Task directions:
From the entries below, copy out all lines holding "fekete".

The records:

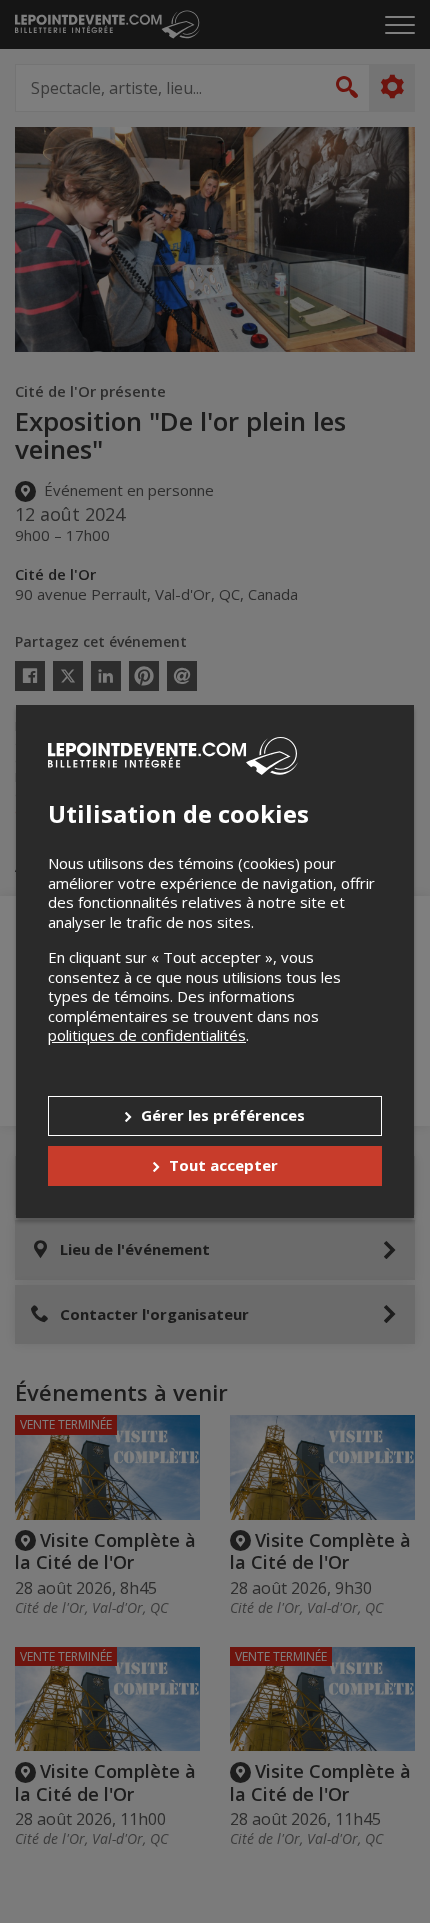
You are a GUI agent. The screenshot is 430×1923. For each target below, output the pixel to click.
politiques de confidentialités (147, 1035)
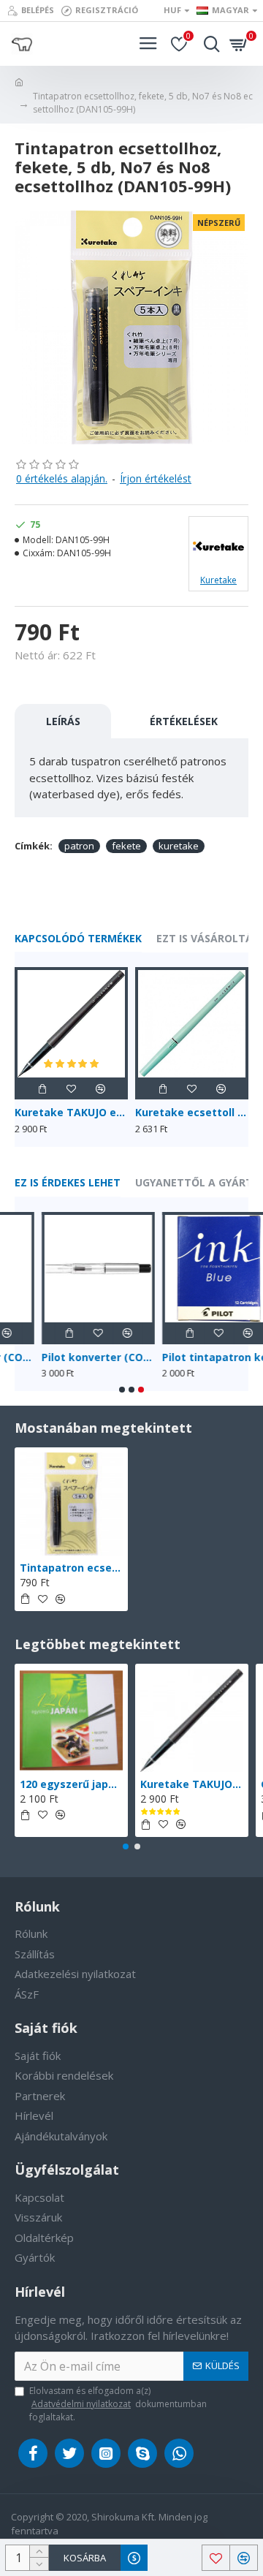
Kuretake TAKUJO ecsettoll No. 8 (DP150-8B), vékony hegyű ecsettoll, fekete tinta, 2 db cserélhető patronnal (71, 1112)
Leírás (63, 721)
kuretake (179, 845)
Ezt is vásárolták (207, 938)
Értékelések (184, 721)
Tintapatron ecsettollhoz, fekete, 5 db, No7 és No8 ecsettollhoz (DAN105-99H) (71, 1568)
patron (79, 845)
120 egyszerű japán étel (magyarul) (71, 1784)
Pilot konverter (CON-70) (71, 1357)
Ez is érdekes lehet (68, 1182)
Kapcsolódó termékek (78, 938)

Answer space:
Kuretake TAKUJO ecsettoll No. 8 (DP150-8B), vékony hegyű ecsettoll, fekete tinta, 2 db cserélhető patronnal (71, 1112)
Tintapatron ecsettollhoz, fekete, 5 db, No7 és No8 ecsettollhoz (DAN105-99H) (71, 1568)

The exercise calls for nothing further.